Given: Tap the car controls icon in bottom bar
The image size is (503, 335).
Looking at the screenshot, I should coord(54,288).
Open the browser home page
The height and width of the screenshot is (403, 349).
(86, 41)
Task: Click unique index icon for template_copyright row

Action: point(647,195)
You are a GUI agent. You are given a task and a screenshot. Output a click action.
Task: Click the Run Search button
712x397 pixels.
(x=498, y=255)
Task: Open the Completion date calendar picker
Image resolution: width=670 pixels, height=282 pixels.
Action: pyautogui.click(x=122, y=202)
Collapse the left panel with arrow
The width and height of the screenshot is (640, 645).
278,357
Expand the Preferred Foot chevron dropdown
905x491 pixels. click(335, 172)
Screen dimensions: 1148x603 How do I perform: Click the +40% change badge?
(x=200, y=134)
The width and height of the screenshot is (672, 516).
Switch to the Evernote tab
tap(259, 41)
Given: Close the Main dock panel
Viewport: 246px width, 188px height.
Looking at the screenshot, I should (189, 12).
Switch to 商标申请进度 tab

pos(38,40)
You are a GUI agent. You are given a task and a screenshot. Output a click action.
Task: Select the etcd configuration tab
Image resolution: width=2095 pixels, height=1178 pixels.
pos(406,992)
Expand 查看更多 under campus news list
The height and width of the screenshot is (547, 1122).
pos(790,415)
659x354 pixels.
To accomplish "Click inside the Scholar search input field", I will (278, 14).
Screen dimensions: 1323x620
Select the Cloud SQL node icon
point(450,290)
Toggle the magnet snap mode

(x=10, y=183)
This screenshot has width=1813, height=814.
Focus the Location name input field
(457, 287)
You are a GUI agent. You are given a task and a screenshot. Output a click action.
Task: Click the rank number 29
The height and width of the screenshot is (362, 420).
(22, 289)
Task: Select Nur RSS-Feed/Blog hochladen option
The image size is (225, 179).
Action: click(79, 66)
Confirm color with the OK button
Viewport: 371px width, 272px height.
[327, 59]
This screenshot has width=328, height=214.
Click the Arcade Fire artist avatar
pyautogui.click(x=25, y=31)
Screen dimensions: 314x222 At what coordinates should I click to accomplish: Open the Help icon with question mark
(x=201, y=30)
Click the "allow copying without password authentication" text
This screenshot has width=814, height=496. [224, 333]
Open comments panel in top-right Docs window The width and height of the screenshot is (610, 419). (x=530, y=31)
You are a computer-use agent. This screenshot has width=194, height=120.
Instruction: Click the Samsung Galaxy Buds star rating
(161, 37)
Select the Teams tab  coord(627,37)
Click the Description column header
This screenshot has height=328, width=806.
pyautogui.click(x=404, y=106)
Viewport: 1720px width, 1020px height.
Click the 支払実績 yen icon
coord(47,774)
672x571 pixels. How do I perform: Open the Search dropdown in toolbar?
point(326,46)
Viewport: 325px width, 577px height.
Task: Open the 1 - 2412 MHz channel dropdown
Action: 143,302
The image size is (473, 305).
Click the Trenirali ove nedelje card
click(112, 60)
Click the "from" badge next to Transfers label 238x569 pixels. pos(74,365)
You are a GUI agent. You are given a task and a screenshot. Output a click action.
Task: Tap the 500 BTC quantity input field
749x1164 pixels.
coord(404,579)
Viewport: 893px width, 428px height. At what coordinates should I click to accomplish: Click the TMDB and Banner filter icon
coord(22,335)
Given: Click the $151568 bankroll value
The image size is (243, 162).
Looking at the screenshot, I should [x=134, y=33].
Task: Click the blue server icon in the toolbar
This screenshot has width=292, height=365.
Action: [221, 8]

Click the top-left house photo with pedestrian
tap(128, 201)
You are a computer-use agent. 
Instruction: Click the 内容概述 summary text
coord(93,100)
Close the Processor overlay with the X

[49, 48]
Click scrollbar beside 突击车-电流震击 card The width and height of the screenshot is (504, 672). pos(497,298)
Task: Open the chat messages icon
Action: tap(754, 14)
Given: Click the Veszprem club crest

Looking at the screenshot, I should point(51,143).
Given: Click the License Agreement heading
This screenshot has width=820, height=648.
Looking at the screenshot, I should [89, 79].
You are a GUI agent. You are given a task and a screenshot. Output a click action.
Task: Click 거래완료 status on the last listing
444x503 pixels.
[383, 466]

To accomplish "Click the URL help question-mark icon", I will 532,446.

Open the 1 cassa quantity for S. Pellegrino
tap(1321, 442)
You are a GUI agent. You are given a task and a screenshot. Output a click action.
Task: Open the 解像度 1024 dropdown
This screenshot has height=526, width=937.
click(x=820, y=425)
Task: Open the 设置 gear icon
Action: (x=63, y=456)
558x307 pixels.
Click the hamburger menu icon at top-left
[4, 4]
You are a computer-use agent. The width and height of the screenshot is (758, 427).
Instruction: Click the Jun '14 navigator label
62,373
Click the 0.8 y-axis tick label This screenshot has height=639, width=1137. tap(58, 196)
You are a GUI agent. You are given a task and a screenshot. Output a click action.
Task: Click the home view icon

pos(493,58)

= = = = = = =

### Exercise
Please rewrite the data from the line with "Click the Description column header" to the line with "coord(22,335)", changing "Description" to "Summary" and leaving everything else the same.

### Answer to the problem
Click the Summary column header
This screenshot has height=328, width=806.
pyautogui.click(x=404, y=106)
Viewport: 1720px width, 1020px height.
Click the 支払実績 yen icon
coord(47,774)
672x571 pixels. How do I perform: Open the Search dropdown in toolbar?
point(326,46)
Viewport: 325px width, 577px height.
Task: Open the 1 - 2412 MHz channel dropdown
Action: 143,302
The image size is (473, 305).
Click the Trenirali ove nedelje card
click(112, 60)
Click the "from" badge next to Transfers label 238x569 pixels. pos(74,365)
You are a GUI agent. You are given a task and a screenshot. Output a click action.
Task: Tap the 500 BTC quantity input field
749x1164 pixels.
coord(404,579)
Viewport: 893px width, 428px height. At what coordinates should I click to accomplish: Click the TMDB and Banner filter icon
coord(22,335)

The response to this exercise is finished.